И тут же его смех перешёл в более тихое:
– Ещё сегодня утром, думал, что точно знаю. Сейчас не уверен. Всё изменилось. Задай мне этот же вопрос через неделю.
Наши глаза, наконец, встретились, как он и хотел: ещё мгновение назад в них прыгала лёгкая насмешка, а теперь я видела в них заинтересованность; и именно эта сосредоточенная увлечённость, терпеливое ожидание, неспешность в самом сокровенном смели напрочь всю суетливость эмоций за нынешний тяжёлый день, их отрицательный накал, всё, лишнее, оставляя лишь лестную недосказанность.
Чейз провел рукой по своим тёмным волосам:
– Ты планируешь задержаться в Карлайле?
Я кивнула.
– Как долго? Навсегда?
– Посмотрим, так далеко я не загадывала, – я взяла вилку, подцепив её кончиком что-то невероятно вкусное в своей тарелке и отправив это в рот. – А ты? Ты живёшь здесь?

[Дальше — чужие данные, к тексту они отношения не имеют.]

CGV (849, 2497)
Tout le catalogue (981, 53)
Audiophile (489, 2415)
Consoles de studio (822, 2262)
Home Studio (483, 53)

– Только в игровой сезон. Как и Хейтс, – предвидя мой следующий вопрос, ответил Чейз. – Мы предпочитаем Лондон. У меня квартира в Белгравии. Это место – настоящее воплощение романтики, роскоши и комфорта. Недаром Эрнест Хемингуэй говорил о нём: «приехав в Лондон, нет причин не жить здесь, если, конечно, вы можете это себе позволить».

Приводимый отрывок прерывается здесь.